Ou melhor. Pode ser-se optimista sem ser parvo.

11.3.14

Coisas, desprazeres

No princípio deste blog havia uma série de posts chamada Os prazeres da vela. Hoje pensei que seria talvez equilibrado criar uma outra chamada Os desprazeres da vela.

Acabo de atravessar o Atlântico com um doente mental, estou parado em Bocas por causa de uma história literalmente de merda (e de gás e de dentes - são várias as histórias de merda).

Mas nada disso chega para fazer uma série chamada os desprazeres da vela.

Quando muito, As coisas são o que são.

Diário de Bordos - Red Frog Marina, Bocas del Toro, Panamá, 11-03-2014

Algumas reflexões durante um fim de tarde no Palmar:

- Cheira bem. Cheira a fim. Enfim.

- Gosto de pessoas, de as estudar e compreender. Mas gosto mais de as ver do que de as ouvir. (Talvez seja por isso, apercebo-me agora, que dou mais importância ao que elas fazem do que ao que dizem).

- A paisagem  é linda, mas a poluição sonora das conversas insuportável. (Insuportável é um exagero).

- Começo finalmente a perceber quem gosta de praia. Sentado num cadeirão do Palmar, o efeito terapêutico das vagas a rebentar na praia filtradas por três linhas de palmeiras e outras tantas de miúdas giras é insuperável.

- Voltar para bordo com o luar a iluminar o caminho através da selva é uma das coisas que me faz pensar que há vida em terra.

Diário de Bordos - Bocas Town, Bocas del Toro, Panamá, 11-03-2014

Os dentes estão arrumados; agora tenho de tratar do resto.

As pessoas que trabalham em terra num emprego fixo, estável, num ambiente conhecido não podem fazer ideia da quantidade de contigências incontroláveis às quais estamos sujeitos, nós pobres marinheiros solitários e longe de casa.

Encontrei uma bomba no Panamá, no Centro Marino, o meu shipchandler de sempre. Falei com Alexis, o melhor chauffeur de táxi do mundo e arredores; falei com Berta, a senhora que me atendia no Centro Marino; voltei a falar com Alexis e com Berta e assim por diante.
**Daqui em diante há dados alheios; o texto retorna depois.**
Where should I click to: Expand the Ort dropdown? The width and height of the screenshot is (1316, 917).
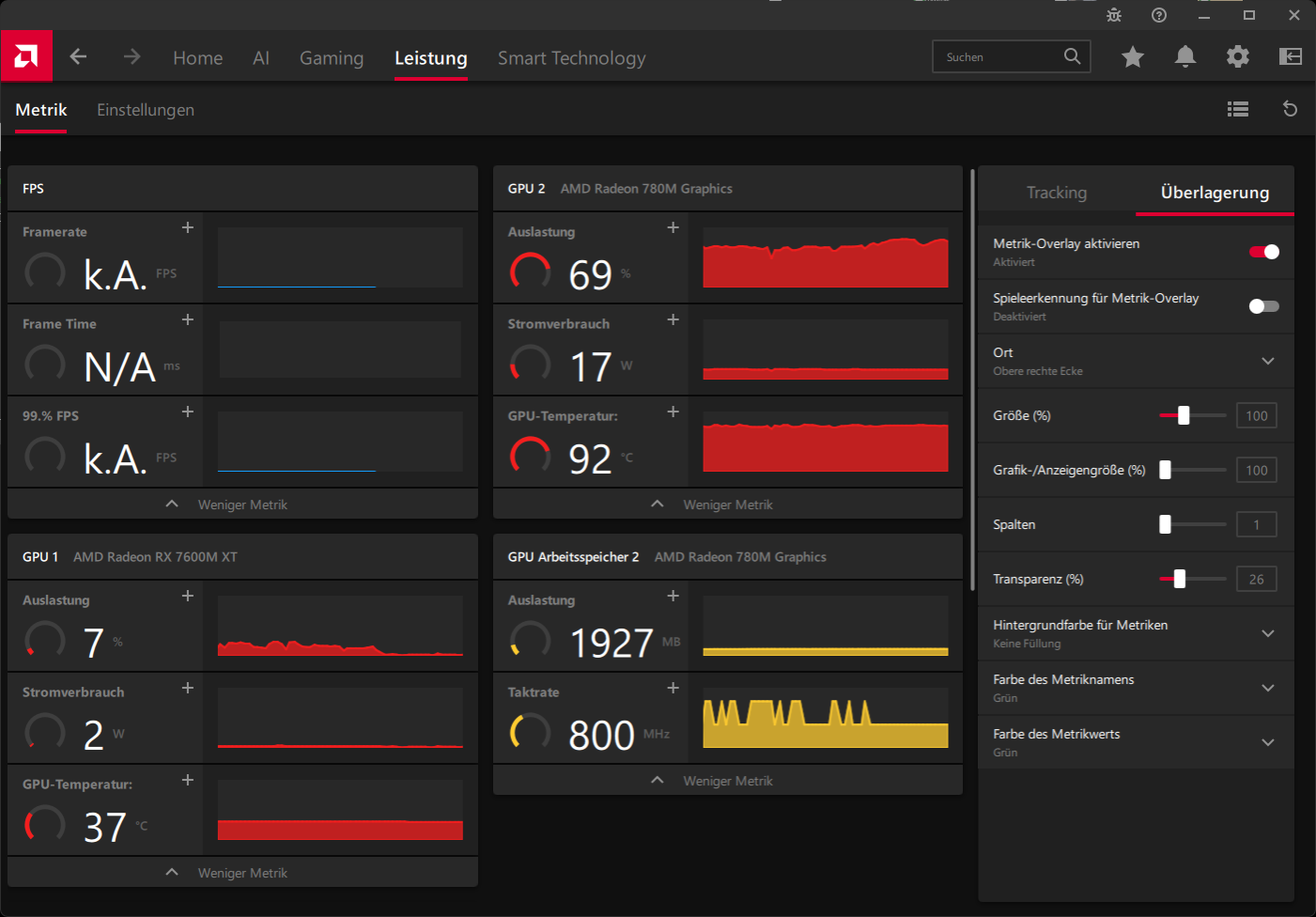coord(1267,361)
Ficou combinado que eu enviava dinheiro ao Alexis por Western Union, ele iria ao Centro Marino buscar a bomba e a levava ao aeroporto.
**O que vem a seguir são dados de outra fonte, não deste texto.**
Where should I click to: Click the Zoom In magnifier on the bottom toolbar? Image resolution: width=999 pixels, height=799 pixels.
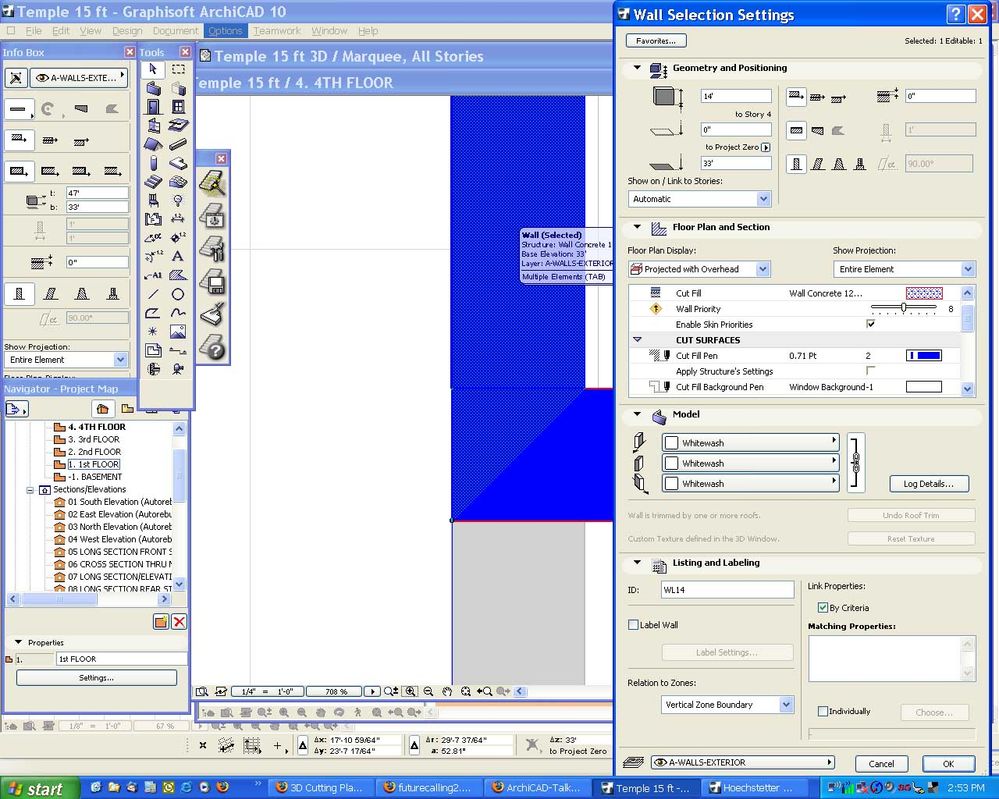pyautogui.click(x=411, y=691)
Parece uma coisa simples, e é.

Mas ontem a Western Union não podia enviar dinheiro porque tinha ultrapassado o seu - dela, agência da Western Union em Bocas - limite. Uso a WU há muitos anos e não sabia que as agências têm um limite para os fundos que podem enviar.

Enfim, entretanto a Berta lembrou-se que contra um pagamento módico o Centro Marino podia tratar do envio da bomba para Bocas. Mais e melhor: eu podia depositar o dinheiro directamente na conta deles, evitando assim o custo do Alexis e o da Western Union.
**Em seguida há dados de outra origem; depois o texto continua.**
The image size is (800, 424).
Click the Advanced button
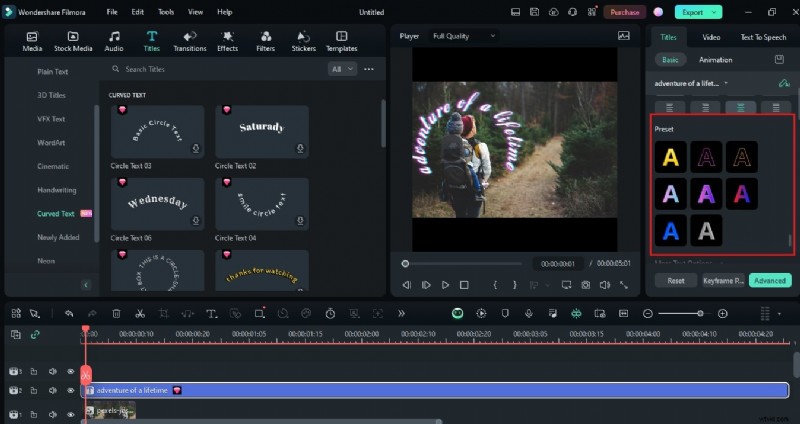tap(769, 281)
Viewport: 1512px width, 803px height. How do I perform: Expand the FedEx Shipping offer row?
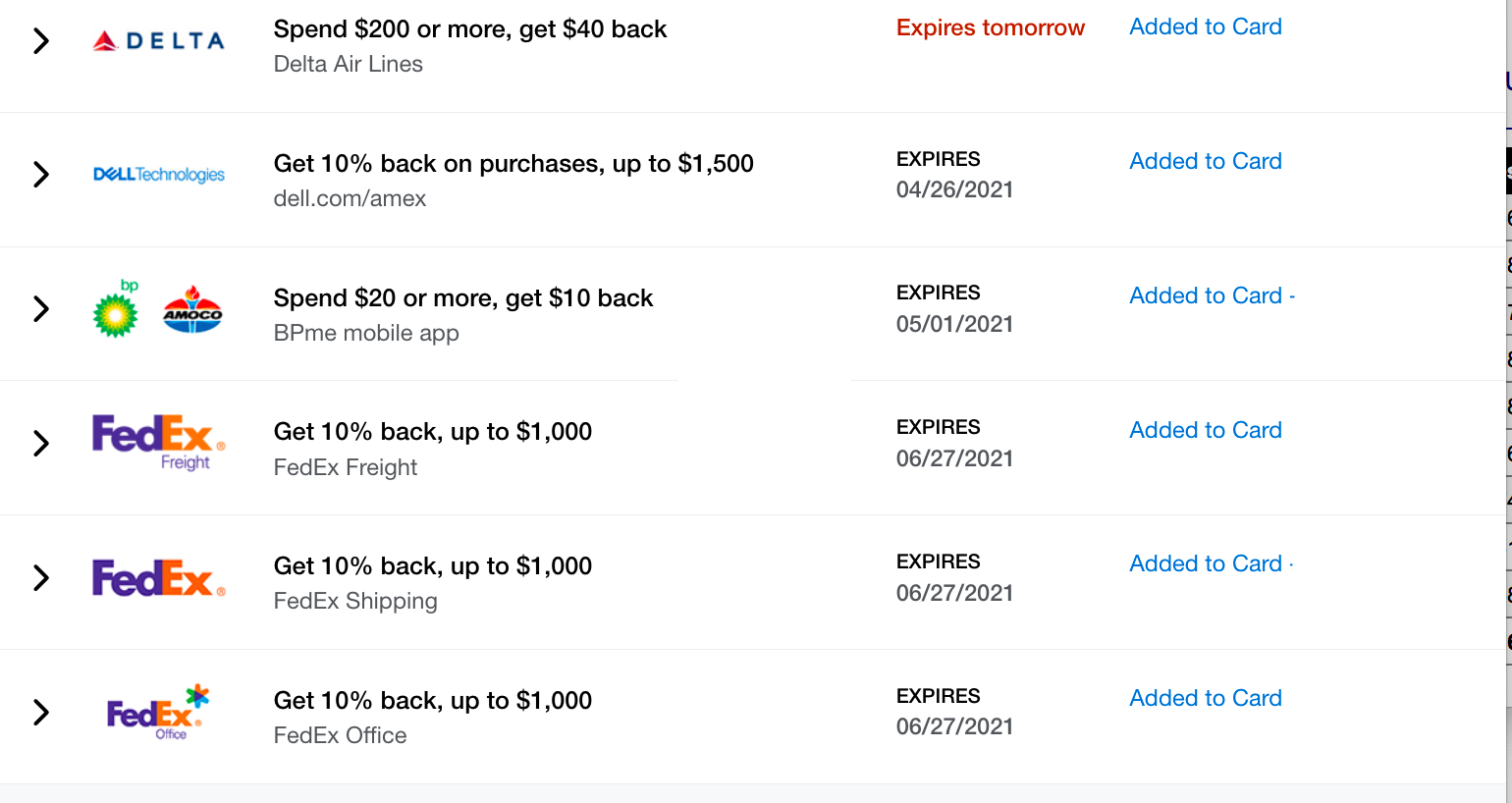click(41, 577)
Resumindo: duzentos e cinquenta telefones depois enviei o dinheiro ao Alexis por WU e o Centro Marino trata do envio.

Em Bocas só há um banco, e não é o do Centro Marino. Agora espero na cidade que o Alexis me confirme que recebeu a massa e pagou a bomba: tenho de ir para bordo arrumar coisas, mudar o óleo do motor, etc.

Não controlamos nem um décimo do nosso ambiente de trabalho; nem um por cento. Nada, praticamente nada. Talvez seja por isso que um marinheiro é um ser fundamentalmente pragmático, que sabe que as coisas são o que são; e que apesar disso tem de mudá-las. Se o vento está de Norte e eu quero ir para Norte tenho a) de aceitar que não posso mudar a direcção do vento e b) de inventar a bolina.

Se tudo correr bem amanhã tenho a bomba em Bocas. Se eu trabalhasse em terra num ambiente controlado apostaria que a bomba não vai chegar amanhã. Mas sou marinheiro: tenho de acreditar que vai chegar.

A alternativa seria ir trabalhar para terra. E isso é pior do que mil imprevistos.

10.3.14

Diário de Bordos - Bocas Town, Bocas del Toro, Panamá, 10-03-2014

Fui ao dentista, mas voltei quase como tinha ido. Quase: uma destartarização ao fim de doze anos é obra. As cáries voltaram como foram. Havia três soluções possíveis. A mais barata eu não quero; a mais cara não posso; a do meio não me seduz. Escolhi a quarta: analgésicos.

Espero que sejam tão fortes como o dentista me disse. Pelo menos no preço acertou: quase três dólares cada um. Quase. Esta viagem está a ser a viagem do quase. As únicas coisas que não são quase sou eu e a minha vontade de largar, que a cada dia cresce como o sol nasce e não se põe como ele se põe.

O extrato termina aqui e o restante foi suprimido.